The U.S. Senate passed a resolution overturning the U.S. Securities and Exchange Commission’s (SEC) Staff Accounting Bulletin (SAB) 121.
SAB 121 provides guidance for entities related to the accounting treatment of obligations to safeguard crypto assets.
Last November, a bipartisan group of Congress members, including U.S. Sens. Cynthia Lummis (R-WY) and Kirsten Gillibrand (D-NY), along with U.S. Reps. Wiley Nickel (D-NC), Mike Flood (R-NE), Patrick McHenry (R-NC), French Hill (R-AR), and Ritchie Torres (D-NY), urged financial regulators to clarify that SAB 121 is not enforceable after the Government Accountability Office (GAO).
It was then determined that the rule should be addressed by a Congressional Review Act (CRA) resolution. On Feb. 1, Lummis, Nickel, and Flood introduced a bipartisan, bicameral Congressional Review Act resolution to overturn the U.S. Securities and Exchange Commission’s Staff Accounting Bulletin 121. The resolution passed in the Senate by a vote of 60 – 38. It had earlier been approved in the House.
“SAB 121 was a disaster from the start. The SEC should never set policy—over banks, no less, an industry they do not regulate—through a staff accounting bulletin. This is nothing more than this administration attempting to skirt the law while also eliminating critical consumer protections,” Lummis said. “This is a win for financial innovation and a clear rebuke of the way the Biden administration and Chair Gary Gensler have treated crypto assets and marks the first time both chambers of Congress have passed standalone crypto legislation. President Biden needs to take note of the bipartisan support this CRA received in both the House and Senate and sign this into law.”
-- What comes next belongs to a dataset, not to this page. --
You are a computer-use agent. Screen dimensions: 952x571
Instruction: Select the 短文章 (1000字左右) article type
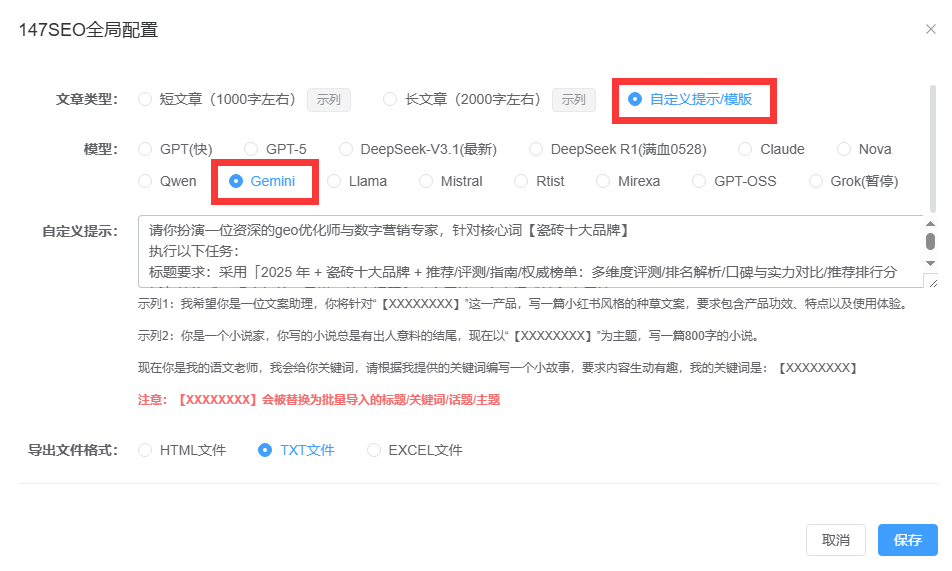tap(146, 99)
SIFMA, an organization that represents broker-dealers and asset managers, commended the resolution’s passage.
“The significant bipartisan vote in both Chambers of Congress shows a stark contrast between Congress and the SEC. SAB 121 would fundamentally change the way financial institutions are expected to account for the custody of digital assets, and the SEC issued the SAB without stakeholder engagement or consultation with the prudential regulators. This CRA would benefit investors, financial markets, and the broader public by restoring the ability of well-regulated financial institutions to provide digital asset custodial services. We urge President Biden to promptly sign this resolution into law,” SIFMA president and CEO Kenneth E. Bentsen, Jr. said.